Due to the surge in e-commerce, the expansion of various industries and continuous endeavors to enhance supply-chain effectiveness, there has been a notable increase in the need for logistics infrastructure and streamlined distribution networks. This upswing is contributing to the thriving state of the industrial real estate market, which is proving advantageous for companies like Prologis, STAG Industrial (STAG - Free Report) and First Industrial Realty Trust (FR - Free Report) .

The future of supply chains hinges on their ability to remain resilient. Consequently, in the long run, apart from the fast adoption of e-commerce, logistics real estate is expected to benefit from an increase in inventory levels. This opens up opportunities for industrial property owners, including Prologis, STAG Industrial and First Industrial Realty, to thrive in a favorable market environment.

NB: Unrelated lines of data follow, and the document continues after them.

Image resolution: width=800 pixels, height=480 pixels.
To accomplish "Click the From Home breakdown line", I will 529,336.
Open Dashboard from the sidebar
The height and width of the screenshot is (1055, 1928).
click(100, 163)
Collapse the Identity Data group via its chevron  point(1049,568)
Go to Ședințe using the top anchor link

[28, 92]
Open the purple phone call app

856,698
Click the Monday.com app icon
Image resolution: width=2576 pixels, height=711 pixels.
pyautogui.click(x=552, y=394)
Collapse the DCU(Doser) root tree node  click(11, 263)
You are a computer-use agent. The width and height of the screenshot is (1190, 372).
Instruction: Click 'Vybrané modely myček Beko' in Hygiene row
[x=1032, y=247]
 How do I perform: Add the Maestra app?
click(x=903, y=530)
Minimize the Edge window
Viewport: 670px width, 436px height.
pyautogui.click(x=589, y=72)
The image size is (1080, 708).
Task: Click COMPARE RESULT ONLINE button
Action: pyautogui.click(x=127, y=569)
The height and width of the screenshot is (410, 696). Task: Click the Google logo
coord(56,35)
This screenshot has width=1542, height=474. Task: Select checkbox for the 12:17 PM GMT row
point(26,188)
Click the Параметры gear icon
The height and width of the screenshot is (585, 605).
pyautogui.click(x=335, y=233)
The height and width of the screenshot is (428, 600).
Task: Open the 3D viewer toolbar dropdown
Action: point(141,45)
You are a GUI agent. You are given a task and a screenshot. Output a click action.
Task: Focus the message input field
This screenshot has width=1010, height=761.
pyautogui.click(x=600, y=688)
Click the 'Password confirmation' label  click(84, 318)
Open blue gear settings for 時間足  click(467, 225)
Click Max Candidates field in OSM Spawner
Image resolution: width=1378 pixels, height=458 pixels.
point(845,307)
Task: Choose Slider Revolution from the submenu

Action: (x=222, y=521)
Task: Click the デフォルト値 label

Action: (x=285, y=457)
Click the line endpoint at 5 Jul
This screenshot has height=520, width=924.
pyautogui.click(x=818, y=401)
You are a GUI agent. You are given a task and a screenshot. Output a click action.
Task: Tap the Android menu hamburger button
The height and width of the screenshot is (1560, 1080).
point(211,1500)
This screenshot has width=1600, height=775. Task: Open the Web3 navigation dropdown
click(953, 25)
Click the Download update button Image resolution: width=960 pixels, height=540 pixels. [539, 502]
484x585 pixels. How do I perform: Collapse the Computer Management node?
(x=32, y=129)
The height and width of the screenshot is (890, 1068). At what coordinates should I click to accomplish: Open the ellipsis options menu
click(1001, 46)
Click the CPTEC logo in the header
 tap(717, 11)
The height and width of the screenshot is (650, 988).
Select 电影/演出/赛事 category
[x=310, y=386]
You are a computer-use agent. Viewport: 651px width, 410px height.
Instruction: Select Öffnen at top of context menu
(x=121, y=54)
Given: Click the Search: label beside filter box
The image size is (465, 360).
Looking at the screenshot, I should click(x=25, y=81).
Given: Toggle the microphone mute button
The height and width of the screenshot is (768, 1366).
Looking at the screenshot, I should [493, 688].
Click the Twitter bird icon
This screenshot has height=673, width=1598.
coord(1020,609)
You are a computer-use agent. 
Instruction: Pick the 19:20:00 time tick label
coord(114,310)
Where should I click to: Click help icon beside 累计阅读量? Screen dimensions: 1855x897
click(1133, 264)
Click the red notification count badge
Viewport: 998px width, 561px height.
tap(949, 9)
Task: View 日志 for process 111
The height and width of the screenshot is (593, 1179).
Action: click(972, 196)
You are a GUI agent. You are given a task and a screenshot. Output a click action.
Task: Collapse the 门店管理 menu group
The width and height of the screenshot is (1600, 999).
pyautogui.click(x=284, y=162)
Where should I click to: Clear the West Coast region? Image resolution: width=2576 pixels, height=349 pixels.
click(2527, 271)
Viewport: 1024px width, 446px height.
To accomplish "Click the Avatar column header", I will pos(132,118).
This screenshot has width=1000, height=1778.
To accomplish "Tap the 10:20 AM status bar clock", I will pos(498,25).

In particular, PLD provides industrial distribution warehouse space in some of the busiest distribution markets worldwide. The properties of the company are typically located in large, supply-constrained infill markets in close proximity to airports, seaports and ground transportation facilities, which facilitates the rapid distribution of customers’ products. The solid demand for Prologis’ strategically located facilities has driven healthy operating performance over the past few quarters.

In the second quarter of 2023, 43.3 million square feet (msf) of leases commenced in the company’s owned and managed portfolio, with 38.4 msf in the operating portfolio and 4.9 msf in the development portfolio. The average occupancy level in Prologis’ owned and managed portfolio remained high at 97.5%.

For 2023, management expects occupancy in the band of 97.0-97.5%. We estimate the metric to be 97.1%. Also, our estimate points to a year-over-year increase of 36% in rental revenues in the current year.

With healthy operating fundamentals in industrial real estate markets, Prologis has capitalized on growth opportunities through acquisitions and developments. Its investments over the years comprise a wide array, including the largest M&A transactions in the real estate sector and individual off-market deals below $5 million.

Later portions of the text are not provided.